The method will be tested on 20 randomly selected initial points. Each is a 10-dimensional point in [-20, 20].\
For the report, as usual, there are four things I interested in:\
(1) Acceptance Rate: How many steps are accepted over number of iteration.\
(2) Update Rate: How many steps actually make progress to the solution.\
(3) |f(x)|: Because test functions are deigned to have global minimum at f(x) = 0, this evaluate how well the method performs. \
(4) Running time: How efficient is this method.

In [9]:
sample_size = 20
T = 10
N = np.random.uniform(-20, 20, (sample_size, 10))
for func in [test_func1, test_func2]:
    print(test_problem2(func, N, T, sample_size))
    print() # empty line

                               Quadratic                                
------------------------------------------------------------------------
 +-----------------+----------------+----------------+----------------+ 
 | Acceptance Rate |  Update Rate   |    |Error|     |      time      | 
 |                 |                |     |f(x)|     |                | 
 +-----------------+----------------+----------------+----------------+ 
 | mean:7.021e-01  | mean:3.837e-02 | mean:2.068e-01 | mean:3.119e-01 | 
 |  std:5.371e-03  | std:8.883e-03  | std:6.911e-02  | std:7.090e-03  | 
 +-----------------+----------------+----------------+----------------+ 

                               Rosenbrock                               
------------------------------------------------------------------------
 +-----------------+----------------+----------------+----------------+ 
 | Acceptance Rate |  Update Rate   |    |Error|     |      time      | 
 |                 |                |     |f(x)|  

Solutions to the Quadratic problem are acceptable.

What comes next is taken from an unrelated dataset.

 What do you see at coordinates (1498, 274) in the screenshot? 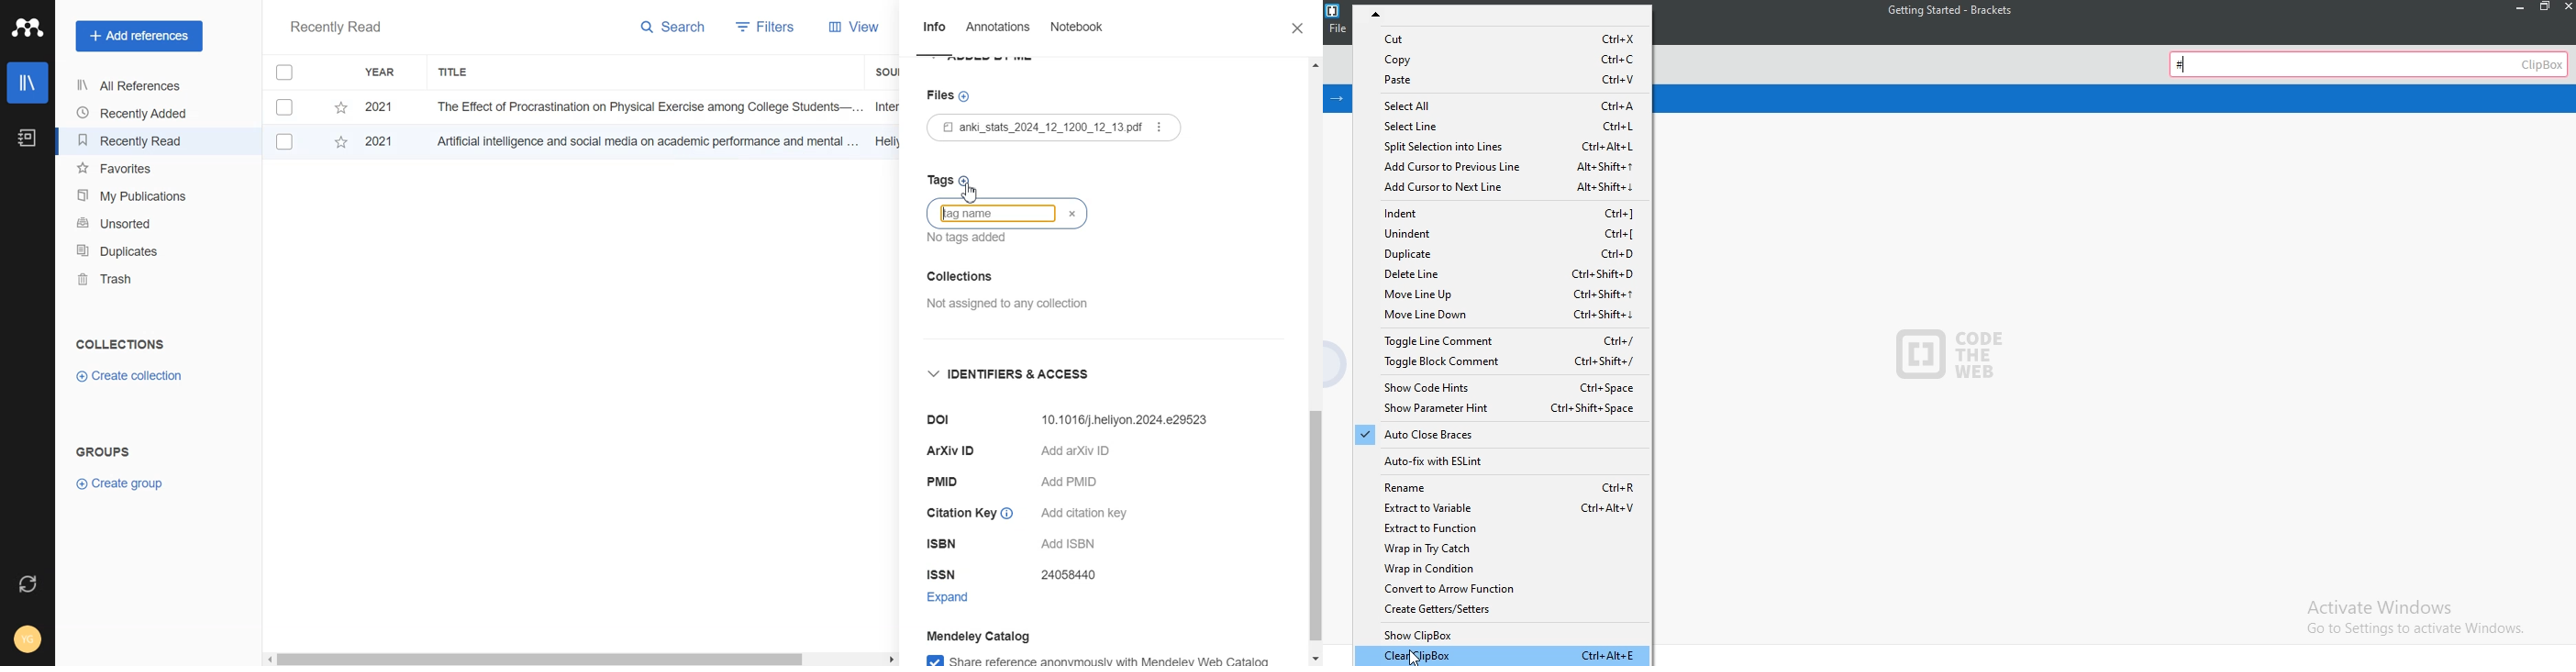
I see `Delete line` at bounding box center [1498, 274].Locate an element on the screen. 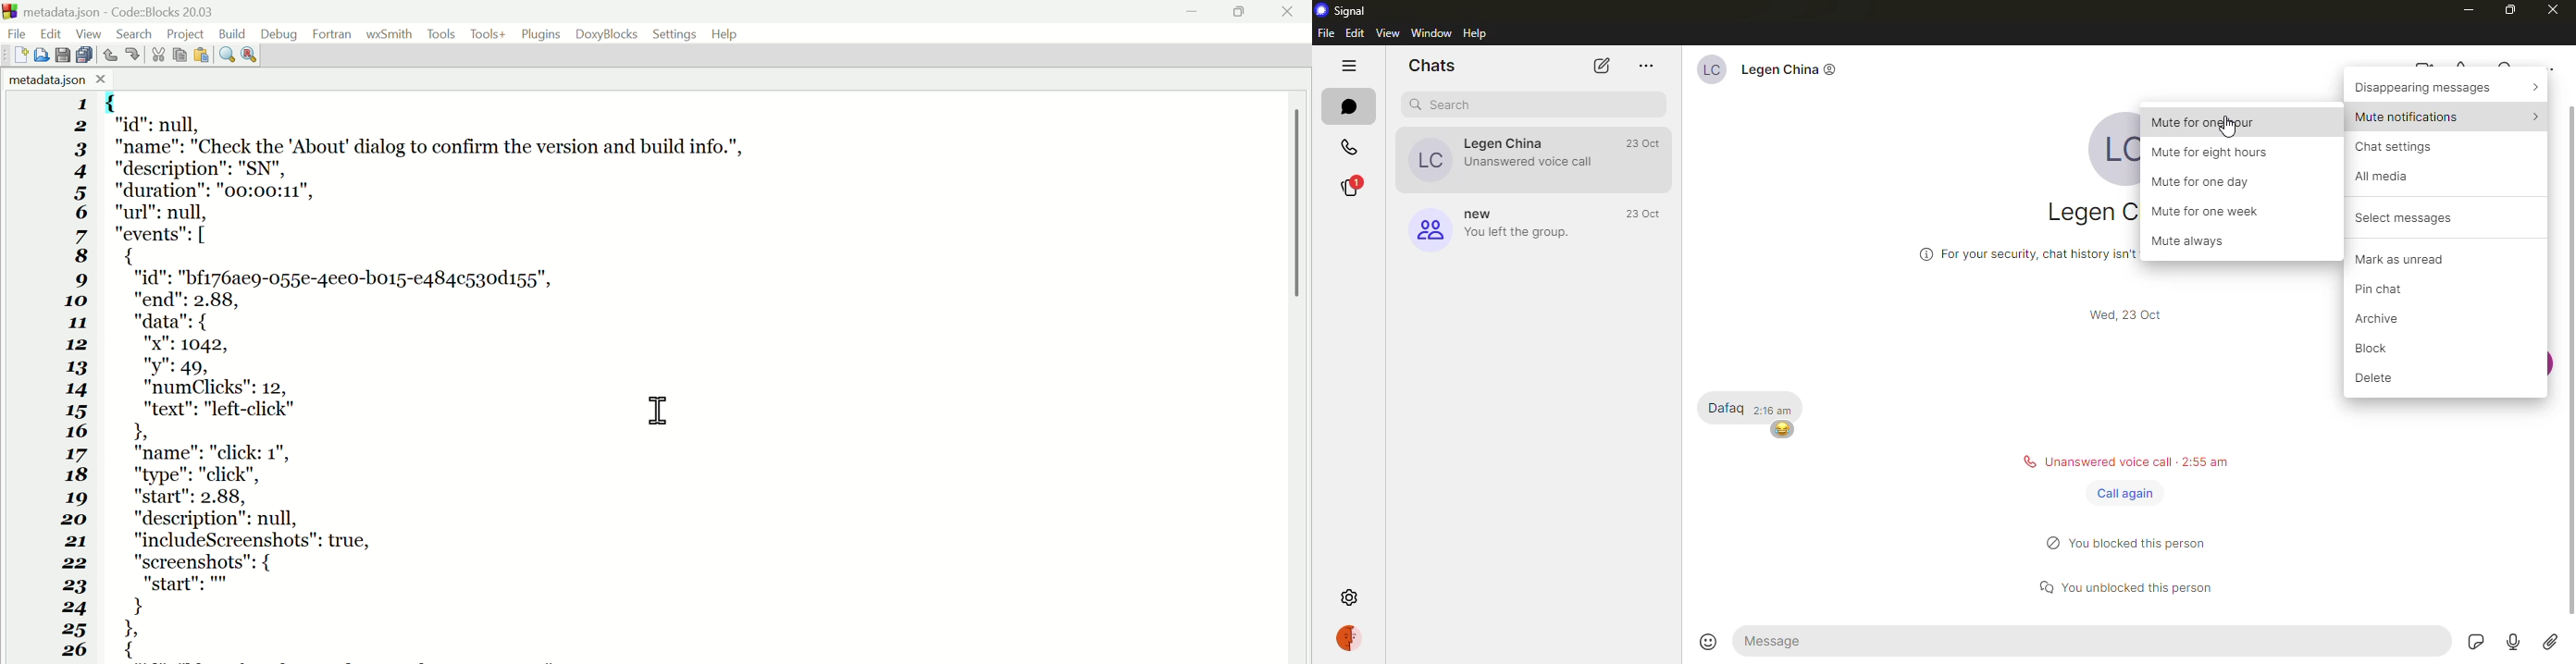  Project is located at coordinates (187, 32).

However, the errors of Rosenbrock are large.\
The reason behind this can be explained by the small Update Rate. As the table suggested, a lot of steps are accepted, however, few make actual progress. It is probably too difficult to get the right descent direction in high dimensions.\
It may have better performance if it can have a larger maximum iteration number or a better cooling schedule.